Secretary of State Antony Blinken recently visited Vietnam with the aim of establishing closer relations with that country’s regime. According to an article in the Wall Street Journal, “U.S. officials say they are eager to build practical cooperation based on trade and adhering to agreed upon international rules of the road.”
Actually, however, all that the U.S. needs to do — and should do — is unilaterally lift all restrictions of the freedom of the American people to trade with others. No “cooperation” between government officials in the U.S. and Vietnam is necessary.
In any event, the question naturally arises: Given that U.S. officials are playing nice with Vietnam, why do U.S. officials persist in maintaining their brutal economic embargo against Cuba.
Yes, I know, Cuba is ruled by a communist regime, but then so is Vietnam. In fact, unlike Cuba, Vietnam’s regime killed more than 58,000 American soldiers.
Since 1960, the aim of the U.S. embargo against Cuba has been regime change — replacing Cuba’s communist regime with a pro-U.S. rightwing dictatorship, one that would do the bidding of the Pentagon, the CIA, and the State Department, similar to the regime of Fulgencia Batista, the corrupt and brutal rightwing dictator that U.S. officials loved.
How’s that regime-change mission working out? It seems to me not very well. The embargo has been in place for more than 60 years and regime change has still not occurred. But I suppose that for U.S. officials and other proponents of the embargo, hope springs eternal. And if Cuba ever does change its system or its regime, I can already hear proponents of the embargo exclaiming, “See, our 100-year-old embargo did work after all.”
We should keep something very important in mind: The Cuba embargo has contributed to the destruction of economic liberty and the rights of freedom of travel and freedom of association of the American people. If an American citizen travels to Cuba and spends money there without official permission from U.S. officials, upon his return to the U.S., he will be arrested, prosecuted, convicted, incarcerated, and fined … by the U.S. government!

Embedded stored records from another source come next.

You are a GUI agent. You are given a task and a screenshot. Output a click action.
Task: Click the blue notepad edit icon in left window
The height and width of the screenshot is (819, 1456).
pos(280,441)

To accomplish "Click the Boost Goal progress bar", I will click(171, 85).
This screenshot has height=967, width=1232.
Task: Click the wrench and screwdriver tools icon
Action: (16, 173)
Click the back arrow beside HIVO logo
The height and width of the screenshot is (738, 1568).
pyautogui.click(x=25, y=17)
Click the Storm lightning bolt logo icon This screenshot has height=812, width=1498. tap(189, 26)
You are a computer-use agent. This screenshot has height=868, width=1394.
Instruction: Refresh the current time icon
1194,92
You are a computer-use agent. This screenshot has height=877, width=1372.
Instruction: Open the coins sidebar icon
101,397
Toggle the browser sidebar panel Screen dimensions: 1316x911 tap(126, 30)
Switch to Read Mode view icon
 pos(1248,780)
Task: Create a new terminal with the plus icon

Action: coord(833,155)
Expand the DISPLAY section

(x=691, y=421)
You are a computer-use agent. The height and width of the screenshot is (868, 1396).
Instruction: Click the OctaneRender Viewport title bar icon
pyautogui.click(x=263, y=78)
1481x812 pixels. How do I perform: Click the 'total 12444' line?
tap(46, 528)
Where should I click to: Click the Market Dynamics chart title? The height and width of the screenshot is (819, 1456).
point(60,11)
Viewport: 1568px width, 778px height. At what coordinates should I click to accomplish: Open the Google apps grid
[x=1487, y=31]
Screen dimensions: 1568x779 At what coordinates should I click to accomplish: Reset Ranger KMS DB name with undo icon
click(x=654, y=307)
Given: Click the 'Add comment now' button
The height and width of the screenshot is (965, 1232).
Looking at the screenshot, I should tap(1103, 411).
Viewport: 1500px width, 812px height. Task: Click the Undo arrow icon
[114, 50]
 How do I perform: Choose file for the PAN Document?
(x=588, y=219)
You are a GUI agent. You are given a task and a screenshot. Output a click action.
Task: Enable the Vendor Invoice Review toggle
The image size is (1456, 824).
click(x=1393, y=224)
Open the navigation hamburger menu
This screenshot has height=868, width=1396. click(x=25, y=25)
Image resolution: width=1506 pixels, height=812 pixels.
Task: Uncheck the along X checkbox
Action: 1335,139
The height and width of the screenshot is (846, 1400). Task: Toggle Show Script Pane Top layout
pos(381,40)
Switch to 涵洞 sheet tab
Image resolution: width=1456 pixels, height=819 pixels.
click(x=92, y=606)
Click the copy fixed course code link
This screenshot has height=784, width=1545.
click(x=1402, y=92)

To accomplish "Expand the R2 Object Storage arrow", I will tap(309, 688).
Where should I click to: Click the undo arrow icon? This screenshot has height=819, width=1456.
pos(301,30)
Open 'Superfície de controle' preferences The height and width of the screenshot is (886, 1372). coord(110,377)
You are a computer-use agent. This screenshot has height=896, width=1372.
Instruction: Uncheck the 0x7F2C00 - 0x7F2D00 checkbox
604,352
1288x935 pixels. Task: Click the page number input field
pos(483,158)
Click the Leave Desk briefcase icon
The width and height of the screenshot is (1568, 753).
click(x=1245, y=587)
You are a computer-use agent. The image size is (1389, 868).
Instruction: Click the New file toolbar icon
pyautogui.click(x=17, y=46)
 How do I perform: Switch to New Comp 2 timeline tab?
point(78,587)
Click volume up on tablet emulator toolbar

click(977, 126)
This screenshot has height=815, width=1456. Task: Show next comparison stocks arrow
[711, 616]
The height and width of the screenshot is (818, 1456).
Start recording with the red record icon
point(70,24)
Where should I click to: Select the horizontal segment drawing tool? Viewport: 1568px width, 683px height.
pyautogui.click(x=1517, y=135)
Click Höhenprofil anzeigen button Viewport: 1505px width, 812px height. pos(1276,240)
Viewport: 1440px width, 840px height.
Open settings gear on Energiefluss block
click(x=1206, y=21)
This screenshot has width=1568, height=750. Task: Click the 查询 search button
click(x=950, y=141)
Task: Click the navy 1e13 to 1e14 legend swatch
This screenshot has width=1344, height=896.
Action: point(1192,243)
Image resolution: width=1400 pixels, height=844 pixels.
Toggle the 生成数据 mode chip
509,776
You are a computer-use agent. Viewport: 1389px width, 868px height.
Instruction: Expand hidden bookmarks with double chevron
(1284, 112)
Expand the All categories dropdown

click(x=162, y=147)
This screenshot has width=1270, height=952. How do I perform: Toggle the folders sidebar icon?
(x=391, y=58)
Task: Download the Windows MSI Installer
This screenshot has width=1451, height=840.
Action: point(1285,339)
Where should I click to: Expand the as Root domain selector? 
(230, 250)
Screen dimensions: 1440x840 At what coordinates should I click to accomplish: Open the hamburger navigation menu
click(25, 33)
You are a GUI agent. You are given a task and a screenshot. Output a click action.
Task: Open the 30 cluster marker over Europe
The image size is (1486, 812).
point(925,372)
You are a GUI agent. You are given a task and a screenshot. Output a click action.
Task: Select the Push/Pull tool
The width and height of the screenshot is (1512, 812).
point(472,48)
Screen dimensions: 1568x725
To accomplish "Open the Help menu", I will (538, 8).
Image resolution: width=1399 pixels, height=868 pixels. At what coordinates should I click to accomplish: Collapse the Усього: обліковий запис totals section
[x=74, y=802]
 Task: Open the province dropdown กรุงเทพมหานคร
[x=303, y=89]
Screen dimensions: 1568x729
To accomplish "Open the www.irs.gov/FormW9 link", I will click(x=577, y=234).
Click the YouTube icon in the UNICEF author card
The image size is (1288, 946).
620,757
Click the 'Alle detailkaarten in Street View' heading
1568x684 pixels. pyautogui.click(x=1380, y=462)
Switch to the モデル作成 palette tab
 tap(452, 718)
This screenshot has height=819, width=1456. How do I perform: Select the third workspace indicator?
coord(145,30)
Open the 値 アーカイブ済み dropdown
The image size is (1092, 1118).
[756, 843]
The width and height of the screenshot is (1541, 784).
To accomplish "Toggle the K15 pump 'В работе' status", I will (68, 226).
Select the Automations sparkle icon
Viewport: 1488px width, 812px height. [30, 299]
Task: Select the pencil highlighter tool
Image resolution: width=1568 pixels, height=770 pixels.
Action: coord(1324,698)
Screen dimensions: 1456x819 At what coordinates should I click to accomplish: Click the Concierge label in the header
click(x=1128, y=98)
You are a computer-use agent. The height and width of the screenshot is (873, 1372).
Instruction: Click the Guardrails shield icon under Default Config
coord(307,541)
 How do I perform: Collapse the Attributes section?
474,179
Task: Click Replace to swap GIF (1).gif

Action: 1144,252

In other words, while U.S. officials rail against Cuba for its socialist system, they have adopted the same types of socialist economic controls over U.S. citizens in their effort to oppose the Cuban regime.
Wouldn’t it be better to combat socialism and communism with freedom and free markets rather than with socialism and communism?
It might also be worth mentioning that the U.S. government has adopted many of the socialist programs that form the core of Cuba’s socialist system, including Social Security, Medicare, paper money and a central bank, a government-managed economy, progressive income taxation, and public (i.e., government) schooling.
There is something else to consider: The embargo targets innocent people — that is, the Cuban people — with death and impoverishment as a way to achieve a political goal. That’s also what terrorism does.
It’s also important to recognize what U.S. officials have done on their side of Cuba. They’ve used their imperialist base at Guantanamo Bay to establish a torture and indefinite-detention center, one whose “judicial” system mirrors the one the Cuban communists maintain on their side of the island. That’s another moral abomination.
Here’s what we need to do to help get our nation back on the right track:
1. Immediately dismantle all restrictions on the freedom of the American people to travel wherever they want and trade and associate with whomever they want, including the economic embargo against Cuba. This would enable the American people to flood into Cuba and interact with the Cuban people as well as contribute to their economic well-being through trade.
For those who say that such economic prosperity would mean more tax revenue for the communist regime in Cuba, I say: Get over it. That’s the way taxes work everywhere, including Vietnam and here in the United States. The fact that governments everywhere rely on taxation to fund their operations does not morally justify destroying people in that country or destroying the rights and liberties of people here at home.
2. Abandon Guantanamo Bay (and all other military bases in foreign lands). Gitmo belongs to Cuba, not the United States. It is nothing more than a remnant of the Spanish American War, when the quest for empire induced U.S. officials to coerce Cuban officials into permitting the U.S. to control Cuba and to acquire Guantanamo Bay.
Let us Americans lead the world to freedom, not accelerate the plunge into the darkness of statism. A great place to start would be to lift the Cuba embargo.